Ya es extraña esa ubicación, pues los jardines no son frecuentes en el núcleo original de las ciudades, el desarrollo urbano se produce construyendo, expulsando los jardines fuera de ella, ampliando la ciudad sobre los cultivos que pasan de ser campo a ser edificios. No es normal por tanto que en el centro originario de una ciudad europea se encuentren cientos de casas con jardín, aunque este sea en la mayoría de los casos pequeño y sean raros los que tengan más de 500, 1000 m2.
Se ha querido ver en eso una herencia del amor de los andalusíes por los jardines. No rompamos el encanto, tal vez haya algo de eso, pero de complicada manera, no de forma lineal, sino consecuencia de una evolución extraña. Había ciertamente cármenes en la Granada nazarí, islámica, pero eran otra cosa y estaban en otros sitios, no jardines urbanos sino fincas de regadío, viñedos, pues la palabra karm significa eso en árabe, y no dentro de la ciudad sino fuera de sus murallas. La antigua Granada estaba apiñada de casas, su paisaje urbano, si queremos tener una imagen cercana, salvando inevitables diferencias, podemos imaginarlo semejante al de la vieja medina de Fez. Pocos jardines había en ella, no es preciso decirlo, los de las grandes casas y palacios propiedad del sultán y de unos pocos adinerados.
La expulsión a lo largo del siglo XVI, primero de los musulmanes y luego de los moriscos convertidos al cristianismo por motivos de supervivencia, significó la ruina de los barrios donde vivían. De golpe despoblados, abandonados por los nuevos pobladores que no gustaban vivir en barrios tan pobres, de casas tan poco adecuadas a su forma de vida. Y los edificios deshabitados se convertían en ruinas, y estas en solares, y en esos solares los nuevos habitantes, en general artesanos pobres, que no tenían más remedio que vivir allí y no podían hacerlo en los barrios más caros de la parte llana, plantaron huertos de subsistencia, jardines de miseria para el sustento familiar. Los nuevos cármenes.

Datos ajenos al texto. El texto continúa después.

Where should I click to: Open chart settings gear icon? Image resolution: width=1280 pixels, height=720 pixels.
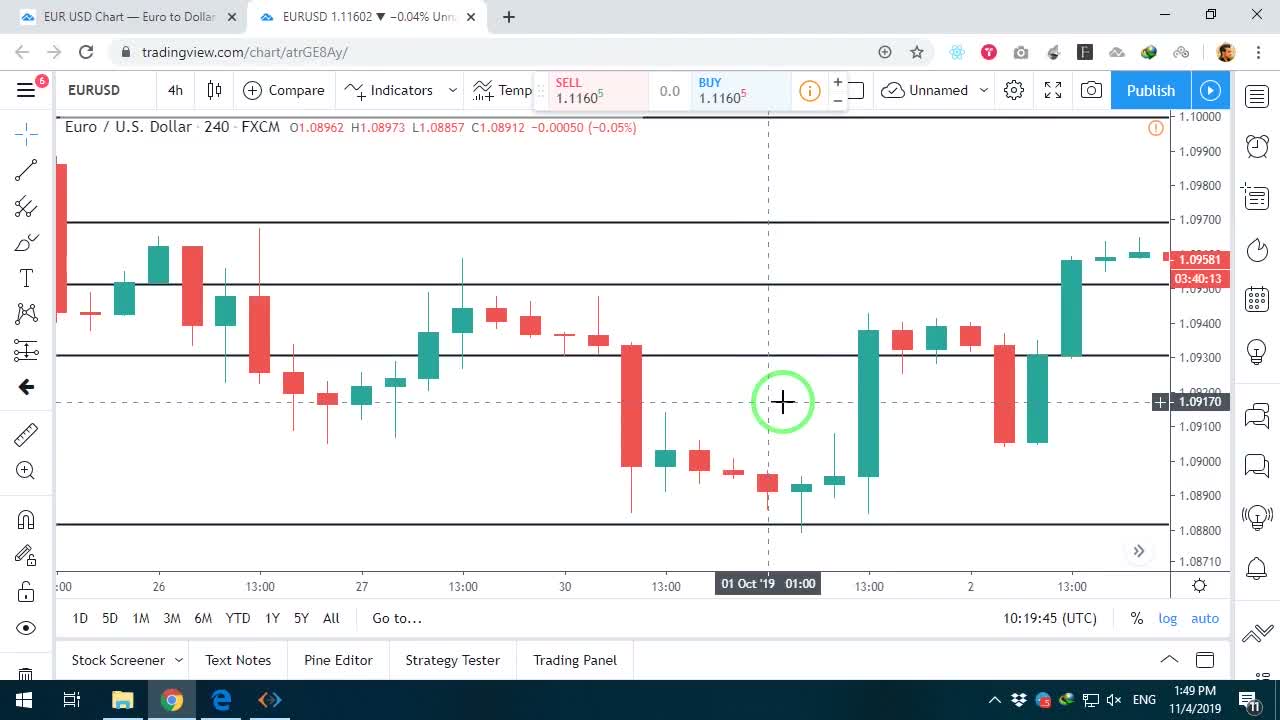(1014, 90)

Pues la expulsión de los moriscos empobreció Granada, haciéndola más pobre aún que el resto de la pobre España de los siglos XVII y XVIII. Cuando la ciudad, después de siglos de penuria, comenzó a recuperarse, a mediados del siglo XIX, esos huertos se fueron convirtiendo en jardines, y la moda orientalista los levanta como símbolo de un pasado árabe percibido con las fantasías de mil y una noches alhambreñas. Y los intelectuales y los viajeros, escritores, pintores, fotógrafos, reelaboran el mito del carmen granadino. Y se recrea una herencia en gran medida imaginada, y se hacen jardines imitando el Generalife, y se copian las fuentes de los palacios de la Alhambra y se convierte el ciprés en el símbolo de la ciudad.

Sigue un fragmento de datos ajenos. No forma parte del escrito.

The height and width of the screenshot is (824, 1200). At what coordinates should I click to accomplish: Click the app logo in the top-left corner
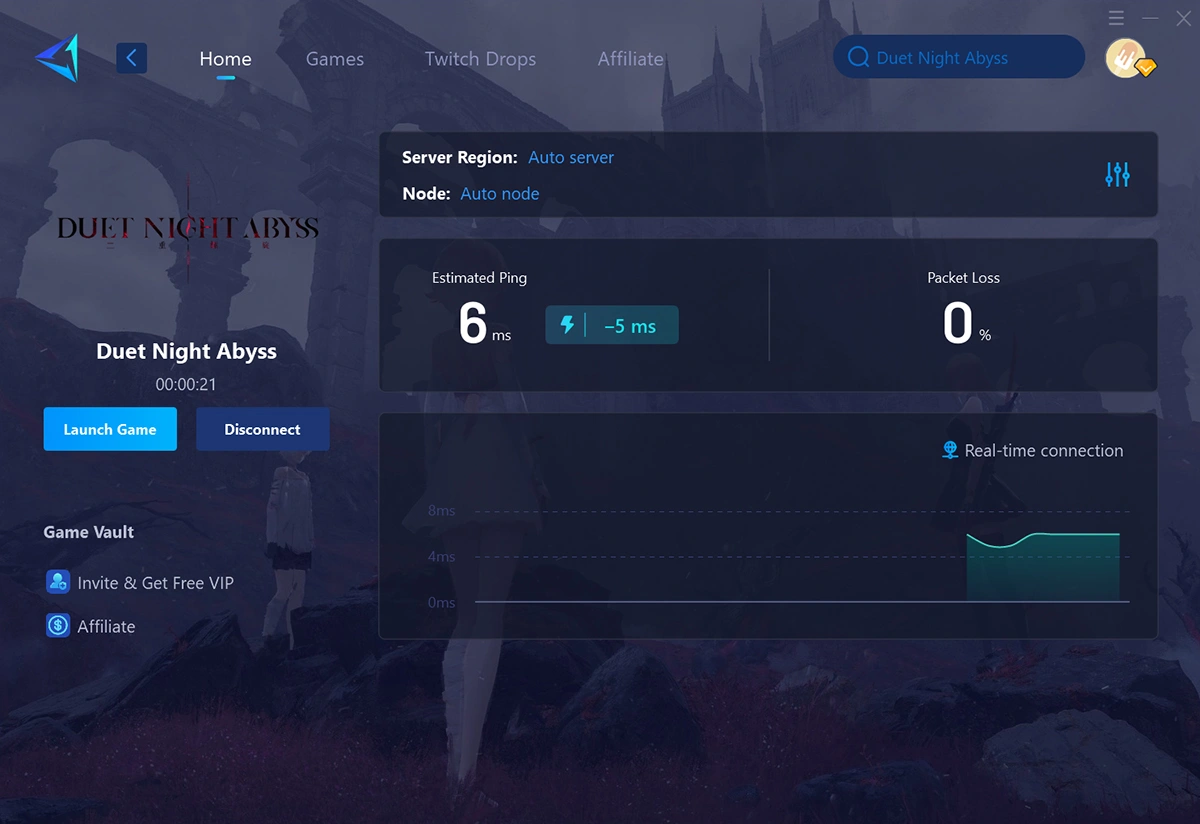click(x=55, y=57)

Si toda tradición cabalga entre la selección de la parte del pasado que nos interesa y la invención de todo lo que nos parece coherente con nuestros ensueños, los cármenes tradicionales granadinos son fruto de esa doble manera de moldear el pasado. Tan deudores de la historia como de la invención de la historia. Bellísima realidad por tanto, mezcla de fantasía y fantasmagoría. Con la misma capacidad de ensueño que lo que imaginamos leyendo una casida de García Lorca o un poema de Ibn Zamrak tallado en los muros de la Alhambra o en el borde de una fuente.

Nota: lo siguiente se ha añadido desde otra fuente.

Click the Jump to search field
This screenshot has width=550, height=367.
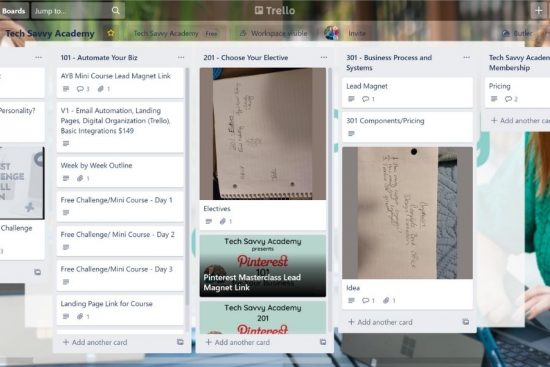(71, 11)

Los cármenes de Granada son árabes en la medida en que somos capaces de ver herencia árabe en un jardín hecho hace cien años por un escritor que gustaba leer y tomar té junto a la alberca de una vieja casa que se había comprado para ver la Alhambra. Y sentirse así una pieza más de una cadena de vivencias que estaba colaborando a crear.